**Activity**
Omit the pictures and return exactly the stretch of the material below from the line with "Viewport: 1011px width, 864px height." through the line with "This screenshot has width=664, height=1440.".

**Information provided**
· · · · · · ·

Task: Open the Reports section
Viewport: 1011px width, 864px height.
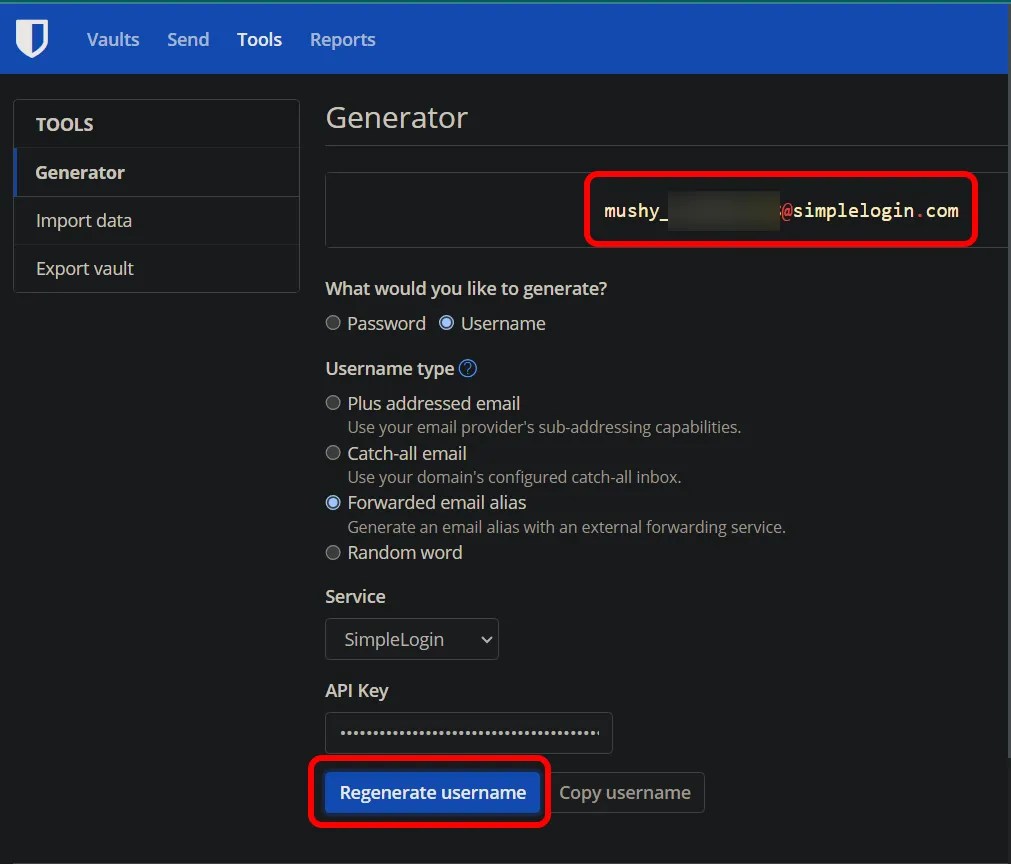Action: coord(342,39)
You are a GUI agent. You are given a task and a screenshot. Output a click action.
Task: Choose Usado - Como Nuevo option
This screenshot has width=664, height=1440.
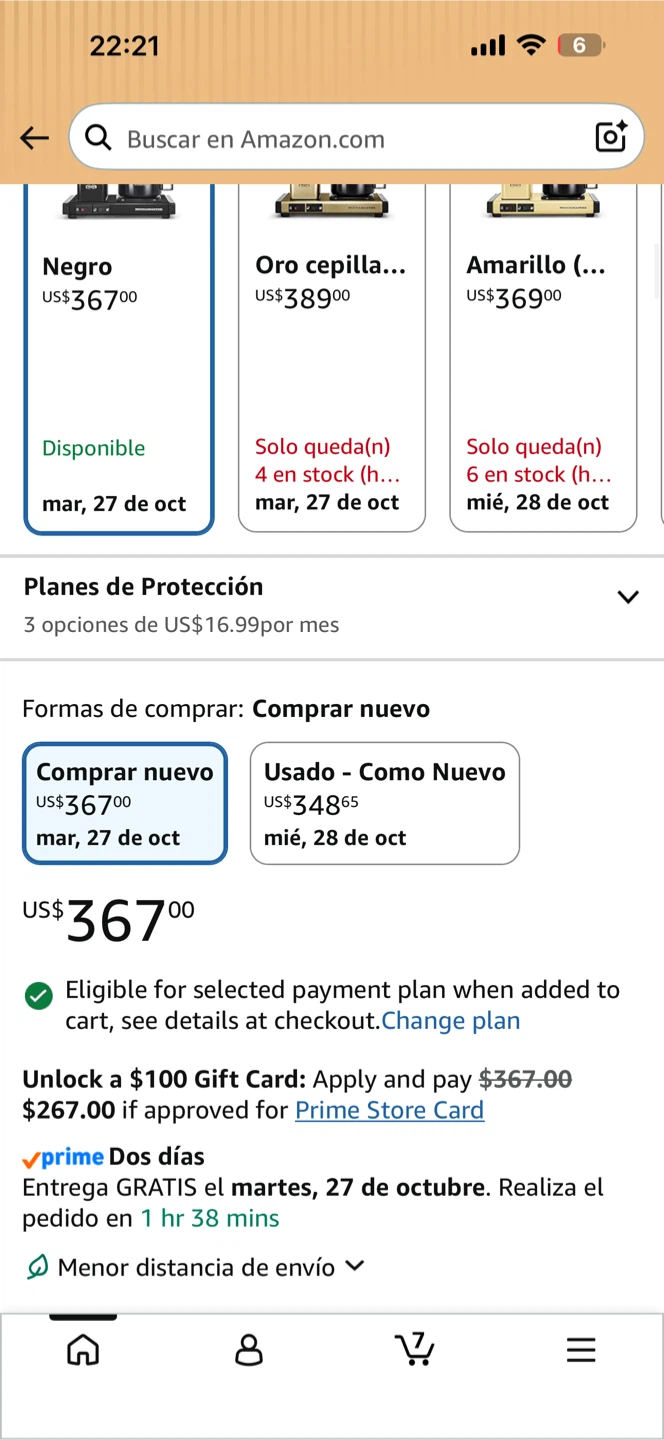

· · · · · · ·

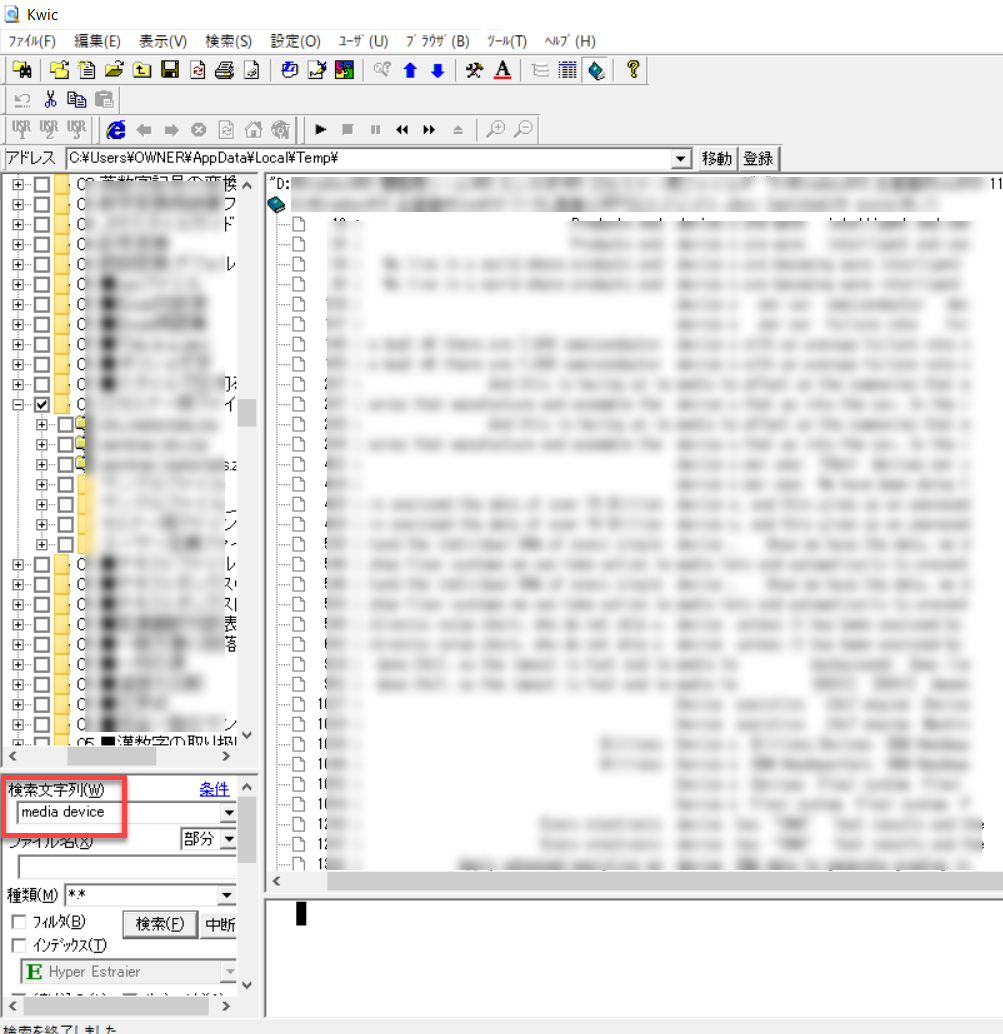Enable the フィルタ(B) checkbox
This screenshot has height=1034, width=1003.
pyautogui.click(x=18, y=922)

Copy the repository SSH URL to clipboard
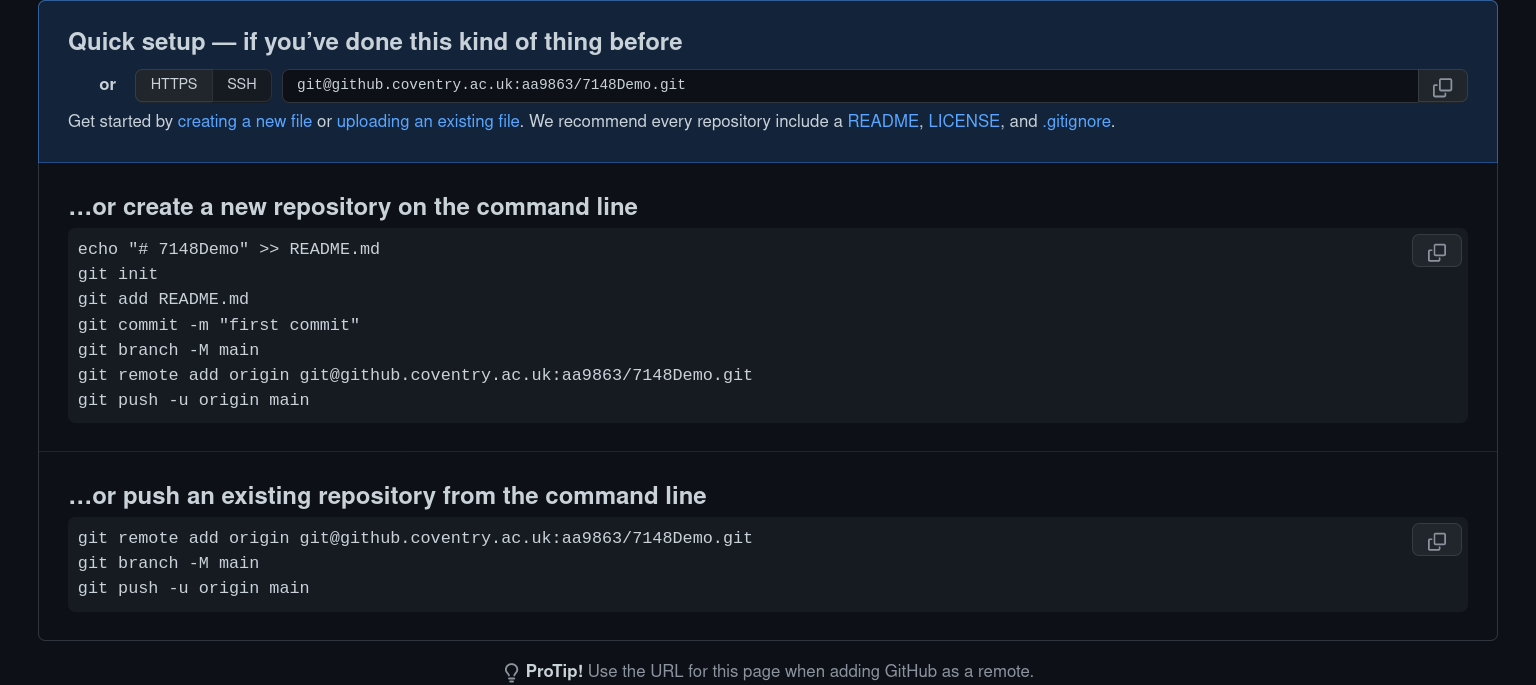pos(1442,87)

· · · · · · ·

**Answer to this task**
Viewport: 1011px width, 864px height.
Action: coord(342,39)
You are a GUI agent. You are given a task and a screenshot. Output a click action.
Task: Choose Usado - Como Nuevo option
This screenshot has width=664, height=1440.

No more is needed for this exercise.